Text passage:
═══
Deadline: 04-Nov-20
The Cultural Heritage Center (The Center) in the Bureau of Educational and Cultural Affairs (ECA) is pleased to announce the start of the U.S. Ambassadors Fund for Cultural Preservation (AFCP) 2021 Grants Program.
Funding Information
- The Center is combining the small and large grant programs into a single program. Pending availability of funds, awards will range from $10,000 to $500,000.
Funding Priorities
AFCP projects promote specific U.S. policy goals. The Center will give preference to projects that do one or more of the following:
- Directly support U.S. treaty or bilateral agreement obligations;
- Directly support U.S. policies, strategies and objectives in Guatemala;
- Support disaster risk reduction for cultural heritage in disaster-prone areas or post-disaster cultural heritage recovery;
- Support conflict resolution and help communities bridge differences; or
- Partner, connect with, or feed into other diplomacy programs of the U.S. Mission in Guatemala.
═══
Exercise tasks:
1. Name every preference the AFCP grant announcement lists under its funding priorities.
2. Answer these from the AFCP grant announcement:
(a) Which bureau is the Cultural Heritage Center part of?
(b) What range will awards span, pending availability of funds?
(c) What deadline does the announcement give?
3. Extend the AFCP grant announcement beyond its final priority.
None of the data records is needed here.

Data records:
═══
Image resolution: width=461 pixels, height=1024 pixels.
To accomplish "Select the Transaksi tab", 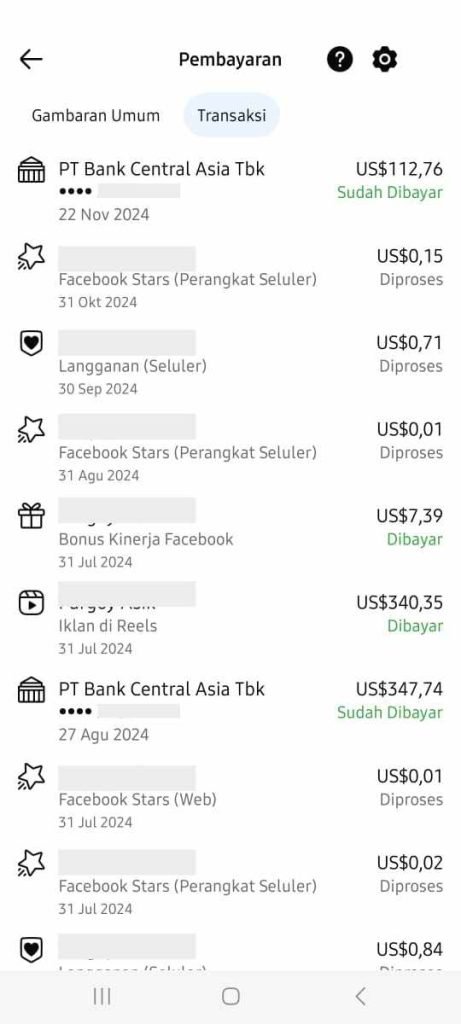I will click(x=232, y=116).
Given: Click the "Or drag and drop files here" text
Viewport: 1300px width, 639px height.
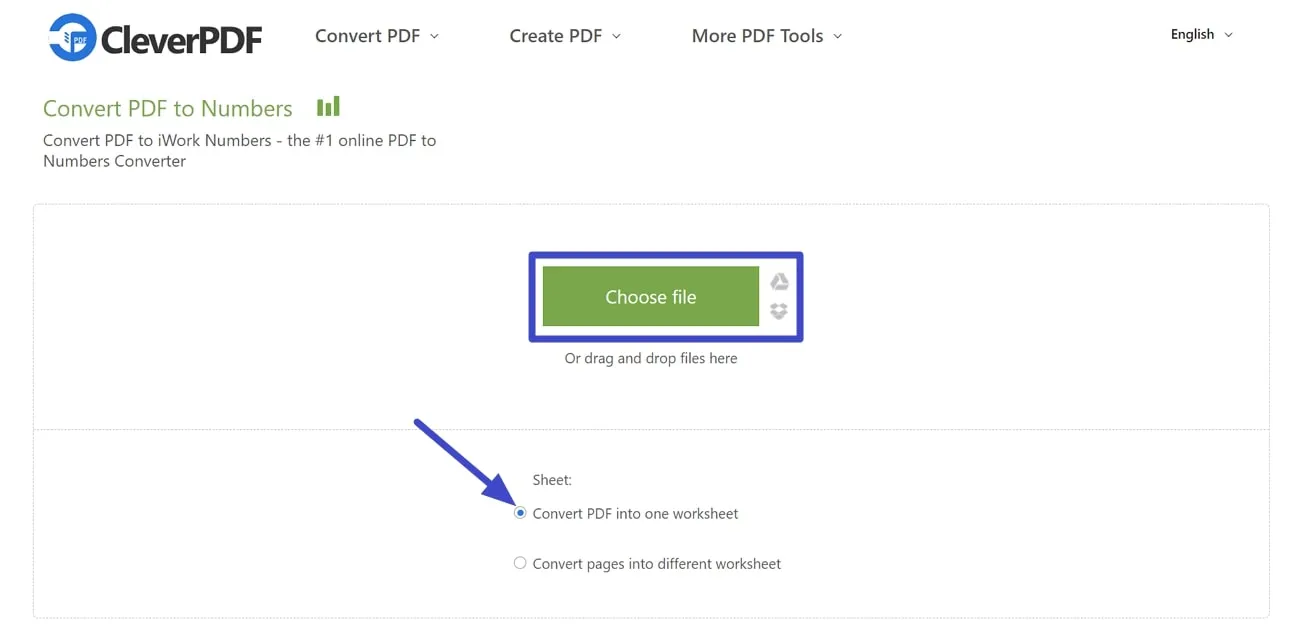Looking at the screenshot, I should 650,357.
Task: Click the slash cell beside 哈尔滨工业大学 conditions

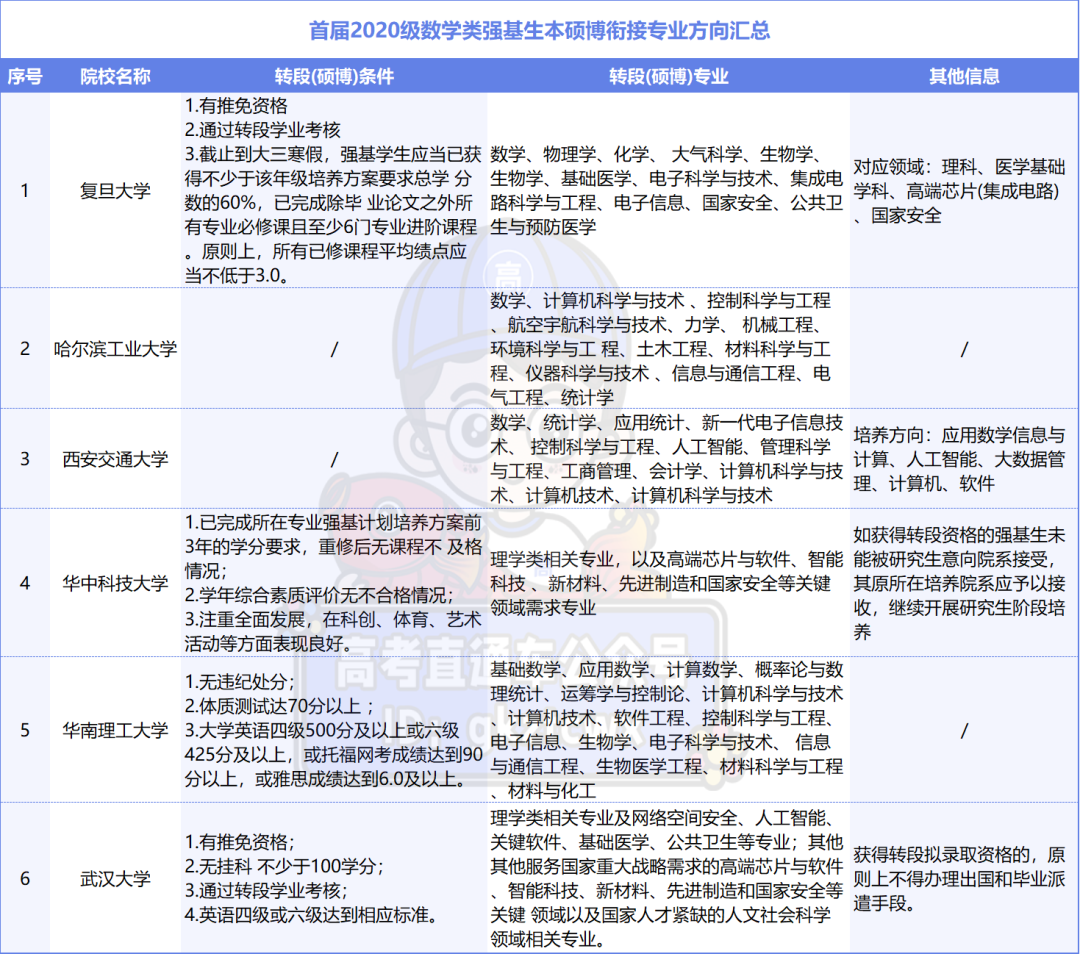Action: pyautogui.click(x=332, y=349)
═══
Answers for the exercise:
1.
- Directly support U.S. treaty or bilateral agreement obligations
- Directly support U.S. policies, strategies and objectives in Guatemala
- Support disaster risk reduction for cultural heritage in disaster-prone areas or post-disaster cultural heritage recovery
- Support conflict resolution and help communities bridge differences
- Partner, connect with, or feed into other diplomacy programs of the U.S. Mission in Guatemala

2.
(a) The Bureau of Educational and Cultural Affairs (ECA)
(b) From $10,000 to $500,000
(c) 04-Nov-20

3.
Funding Areas
The AFCP Grants Program supports the preservation of archaeological sites, historic buildings and monuments, museum collections, and forms of traditional cultural expression such as indigenous languages and crafts. Appropriate project activities may include:
- Anastylosis (reassembling a site from its original parts);
- Conservation (addressing damage or deterioration to an object or site);
- Consolidation (connecting or reconnecting elements of an object or site);
- Documentation (recording in analog or digital format the condition and salient features of an object, site, or tradition);
- Inventory (listing of objects, sites, or traditions by location, feature, age, or other unifying characteristic or state);
- Preventive Conservation (addressing conditions that threaten or damage a site, object, collection, or tradition);
- Restoration (replacing missing elements to recreate the original appearance of an object or site, usually appropriate only with fine arts, decorative arts, and historic buildings);
- Stabilization (reducing the physical disturbance of an object or site).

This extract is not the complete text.